Firstly, in light of what I've said above (and given that I am not wrong
<g>), the efficiency issue would appear moot. That leaves the semantic
issues. The quote by prof. Kahan mentions that the identities
sqrt(conj(z))==conj(sqrt(z)) and log(conj(z))==conj(log(z)) should hold
even when z is a negative real number. IIRC, f(conj(z))==conj(f(z))
holds when f is analytic, but both sqrt and log (conventionally) have
branch cuts along the negative real axis.
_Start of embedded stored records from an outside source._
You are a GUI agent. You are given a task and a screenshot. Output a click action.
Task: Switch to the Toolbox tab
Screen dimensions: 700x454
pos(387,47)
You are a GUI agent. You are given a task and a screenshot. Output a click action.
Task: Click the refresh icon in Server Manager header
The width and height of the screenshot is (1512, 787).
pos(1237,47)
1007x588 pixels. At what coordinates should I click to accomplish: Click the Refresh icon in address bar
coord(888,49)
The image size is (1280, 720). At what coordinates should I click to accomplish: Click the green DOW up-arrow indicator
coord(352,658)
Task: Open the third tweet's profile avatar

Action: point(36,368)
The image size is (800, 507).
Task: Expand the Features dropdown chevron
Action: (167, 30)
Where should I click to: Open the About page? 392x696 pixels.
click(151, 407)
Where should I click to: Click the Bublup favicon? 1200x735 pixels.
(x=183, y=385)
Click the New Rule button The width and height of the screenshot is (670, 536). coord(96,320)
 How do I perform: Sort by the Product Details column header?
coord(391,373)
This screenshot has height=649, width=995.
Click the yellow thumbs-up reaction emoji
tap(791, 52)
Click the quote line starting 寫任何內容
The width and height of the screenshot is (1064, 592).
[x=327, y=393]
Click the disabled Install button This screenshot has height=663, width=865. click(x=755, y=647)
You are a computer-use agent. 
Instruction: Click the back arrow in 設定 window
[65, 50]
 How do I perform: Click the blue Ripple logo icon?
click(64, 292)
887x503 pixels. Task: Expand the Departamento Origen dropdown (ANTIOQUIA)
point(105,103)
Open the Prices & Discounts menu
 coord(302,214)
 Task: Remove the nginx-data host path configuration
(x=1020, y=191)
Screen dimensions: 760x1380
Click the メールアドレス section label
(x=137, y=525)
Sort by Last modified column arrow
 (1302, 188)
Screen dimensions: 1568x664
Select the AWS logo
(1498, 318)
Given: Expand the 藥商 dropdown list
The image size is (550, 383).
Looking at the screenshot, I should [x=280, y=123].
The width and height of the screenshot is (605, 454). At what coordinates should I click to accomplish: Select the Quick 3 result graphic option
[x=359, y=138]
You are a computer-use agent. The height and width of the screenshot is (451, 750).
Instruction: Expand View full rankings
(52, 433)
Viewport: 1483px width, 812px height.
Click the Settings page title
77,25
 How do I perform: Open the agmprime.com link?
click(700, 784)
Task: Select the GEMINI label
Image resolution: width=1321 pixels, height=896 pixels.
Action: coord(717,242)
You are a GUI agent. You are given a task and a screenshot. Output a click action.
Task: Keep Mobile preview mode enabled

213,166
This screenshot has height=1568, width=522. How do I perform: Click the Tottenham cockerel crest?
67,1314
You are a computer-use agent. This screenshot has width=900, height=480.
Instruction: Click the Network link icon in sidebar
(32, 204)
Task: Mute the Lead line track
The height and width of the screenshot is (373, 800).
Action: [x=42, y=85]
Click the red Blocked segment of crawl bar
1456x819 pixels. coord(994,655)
Case in point: Neither of these identities hold in Mathematica, which
is considered the state of the art in mathematical software:
Conjugate[Log[-1]] evaluates to -I Pi
Log[Conjugate[-1]] evaluates to I Pi
Conjugate[Sqrt[-1]] evaluates to -I
Sqrt[Conjugate[-1]] evaluates to I
The page also mentions some identity involving infinities which is
supposed to hold. This is not obviously true. An IEEE infinity has
very little to do with mathematical infinity, it is just a special value
which means either "this number is too large to be represented by the
given number of bits", or "this is a result of a divide by positive
zero". (The signedness of zero is another quirk of IEEE floats.
Basically, -0.0 means "a negative number which is arbitrarily close to
zero", and dividing by it yields an arbitrarily large negative number,
i.e. -double.infinity. Mathematically, something/0 makes no sense at
all. Personally, I think IEEE made a mistake in defining FP numbers in
this way.)
It is true that the real line can be extended with elements called plus
and minus infinity (affinely extended real line, see
https://en.wikipedia.org/wiki/Extended_real_number), and the IEEE floats
can be said to approximate this system, but this does not generalise
directly to complex numbers. The extended complex plane (see
https://en.wikipedia.org/wiki/Riemann_sphere) only has one "infinity".
How should the IEEE system be extended to the complex plane, anyway? If
we look at the problem in terms of the cartesian representation, we may
want four infinities, namely:
infinity + i * infinity
-infinity + i * infinity
infinity - i * infinity
-infinity - i * infinity
If, on the other hand, we take a polar view of things, there are MANY
possibilies:
infinity * exp(i * r) // where r is any real number
Now, we may invent our own rules for operations with complex numbers
involving infinities, if nothing else for predictability in
calculations. (And maybe such rules are well established already?) But
it does not justify the existence of a pure imaginary type.